On Thu, Apr 29, 2010 at 1:52 PM, Arlo Bensinger <[email protected]> wrote:

> [John]
>
> But I do notice the difference between the fruit fly's reaction when I swat
> it off my peach vs the reaction I get when I flick a grain of sand from the
> same place.
>
> [Arlo]
> Sure you do. Who wouldn't. But I'd say the difference you are seeing is the
> expanded repertoire of response-possibilities the fruit fly has.


John:

Yes you would.  I wouldn't.  I'd say the difference is that the fruit fly is
alive and the pebble is not.

 That's because I'm un-sophist-icated.

Q:  How many fruit flies does it take to convince an academic?

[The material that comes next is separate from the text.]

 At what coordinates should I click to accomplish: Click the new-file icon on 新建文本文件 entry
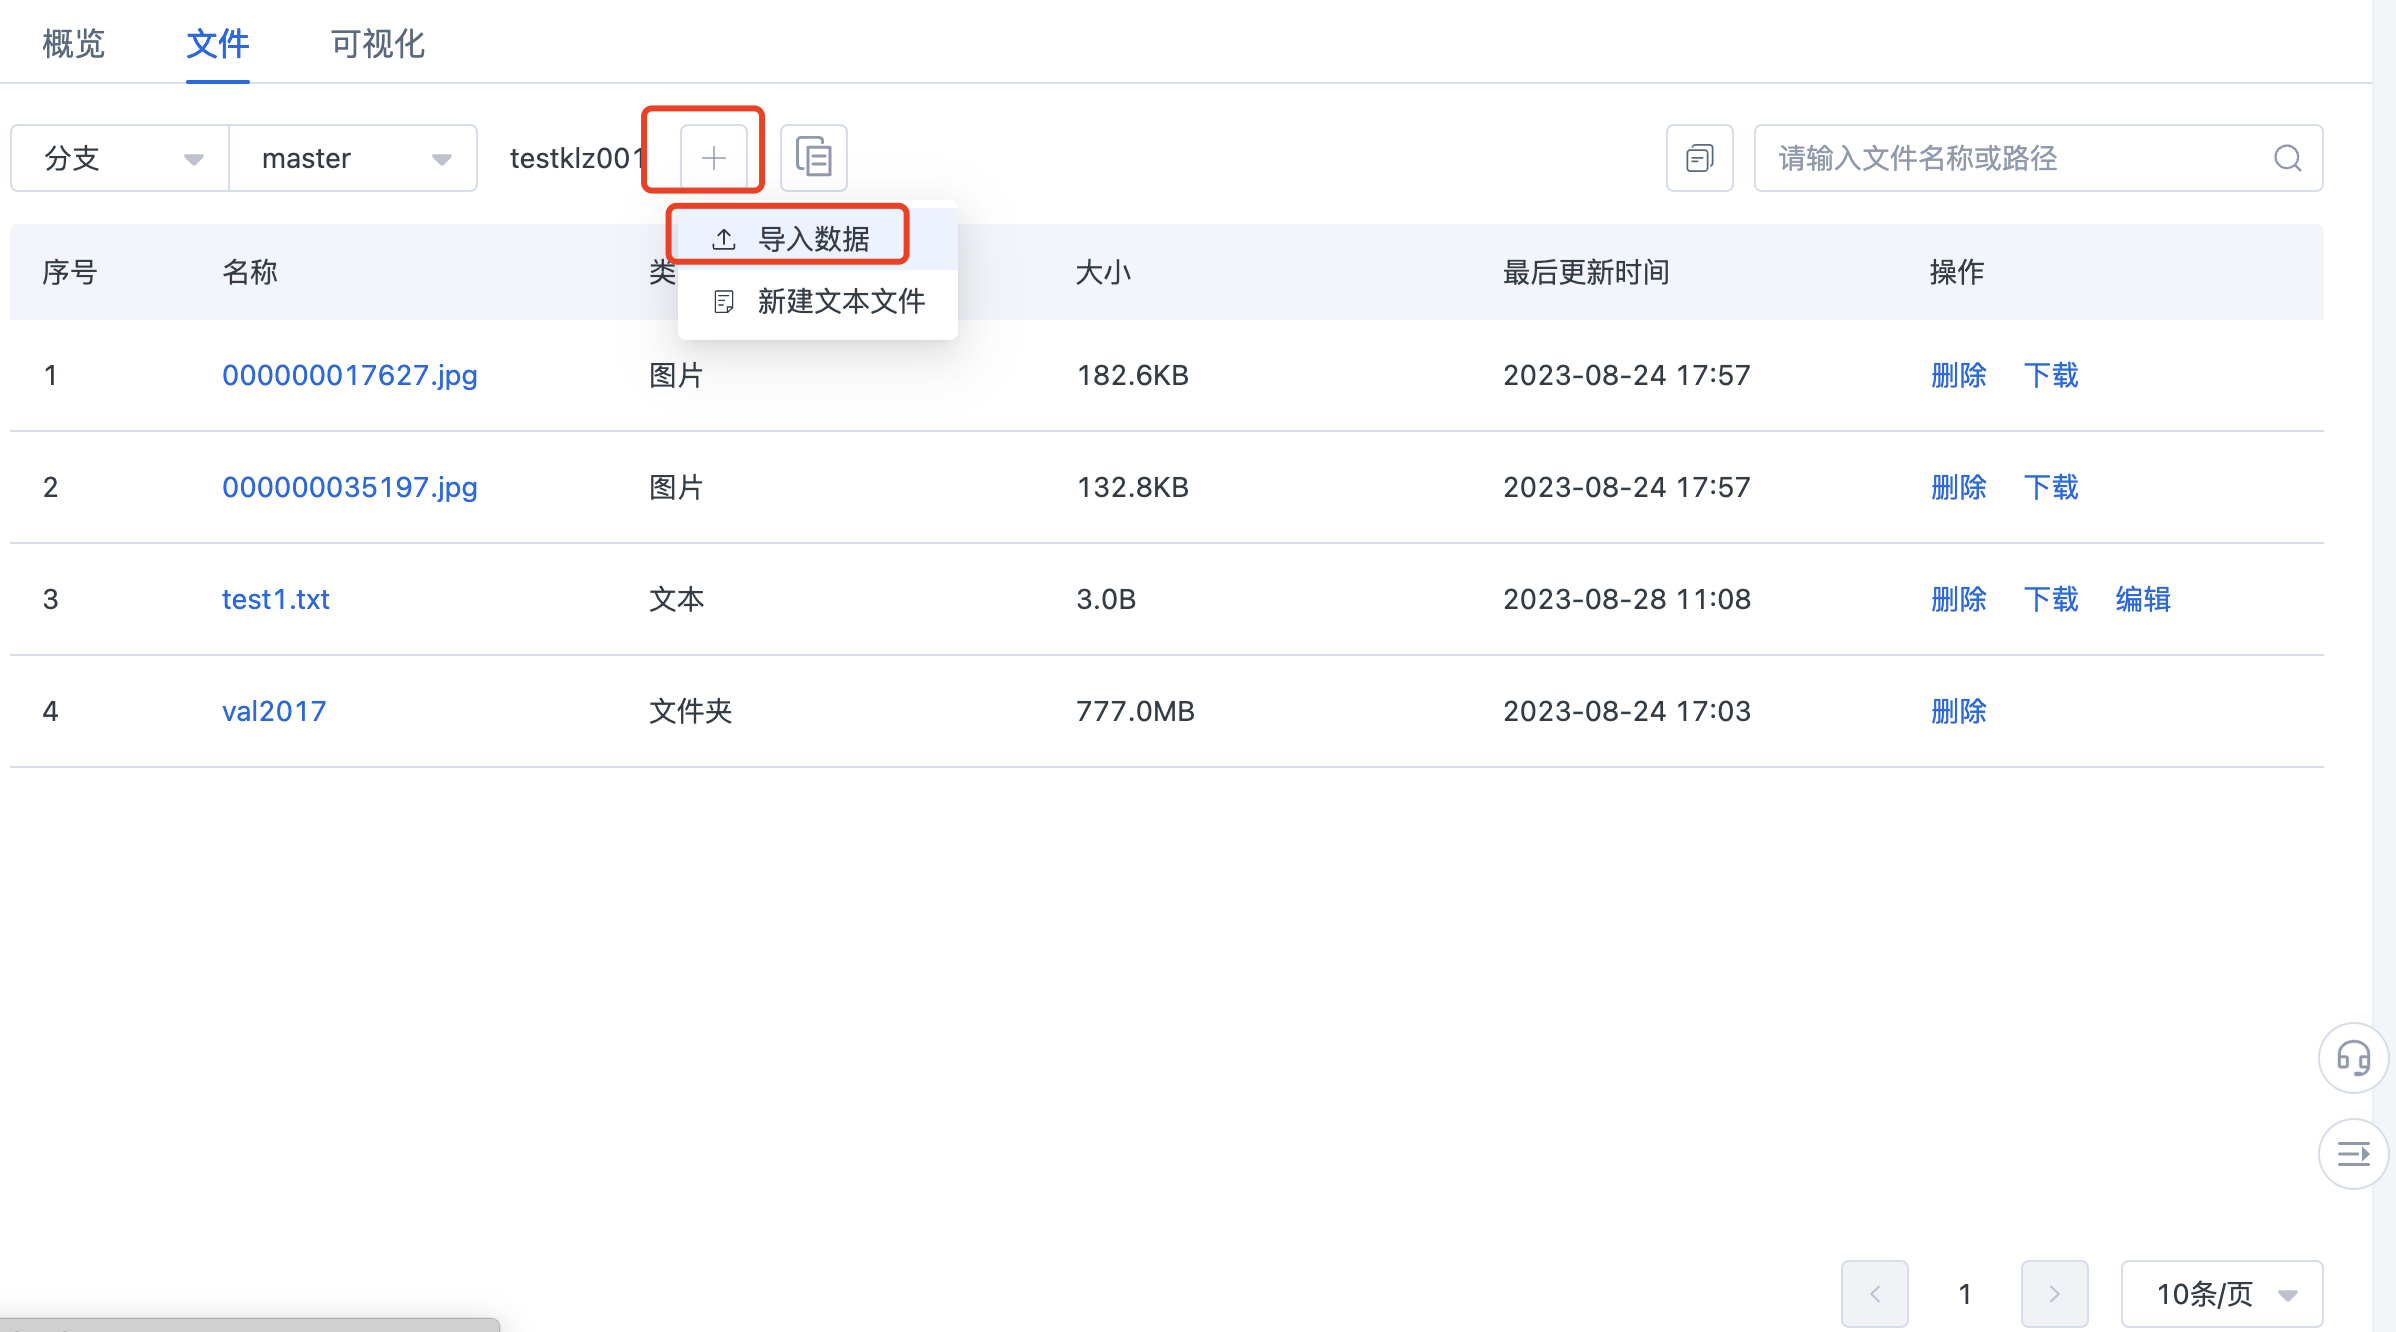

A:  Depends upon the the repertoire of response-possibilities intellectually
analyzable in the given moment,   ;-)



> [John]
>
> And that difference, that responsive reaction on the part of the fruit fly
> is what I call intelligence.
>
> [Arlo]
> I'd call it biology.
>
>
John:  Well quoting Platt might not win too many points with you Arlo, but
he's quoting pirsig in a post here:


On Thu, Apr 29, 2010 at 8:45 AM, Platt Holden <[email protected]> wrote:
>
>
> In the MOQ evolutionary moral order, "thinking" is a biological phenomenon
> that first occurred long before the advent of the S/O Intellectual Level.
>

John:

I agree with Platt and Pirsig.  "Thinking" is a biological phenomena.  How
far does thinking (or intelligence, same thing) go "down" the biological
scale of complexity?  We know for sure humans do it.  We see other animals
like your dog, and Bo's raven doing it.  Where does it stop?

That's an open-ended question, in my book.



> [Arlo]
> I'd caution here that continuing to redefine "intelligence" to reach lower
> and lower patterns, or even to describe Quality itself, renders to term both
> meaningless and absurd.
>
>
John:

I'll offer the distinction "investigating" rather than "defining" if that
will satisfy your concern.

 I

Arlo:


> For example, if you want to say "cells are intelligent", you have to
> explain exactly what constitutes evidence for that, but would be something
> that would also not apply to Ribosomes or carbon atoms.


John:  I did mention that I'd cut off intelligence to the whole entity. And
admittedly, "entity" is also more of a creative decision than a hard and
fast line.   But it's a valuable distinction to assert that only biological
beings possess intelligence, not their individual constiuent parts.

Arlo:


> And, backtracking here, I'd ask how you respond to Pirsig's implication
> that the formation of carbon atoms was an act of "creative response" on the
> part of subatomic particles. Where they "intelligent" back then? Did they
> "lose" this ability? How? Where did this "intelligence" go? Where did it
> reside?
>
>

If we're going to "go there", then I'd say we have to attribute the
intelligence of particles to a cosmic background intelligent matrix of
being.  This isn't a far-fetched way of looking at it from the perspective
of eastern ways of liberation or QM, but this is also an area I assign to
that which I deem investigation rather than definition.

 No time for more!  Late for work as usual!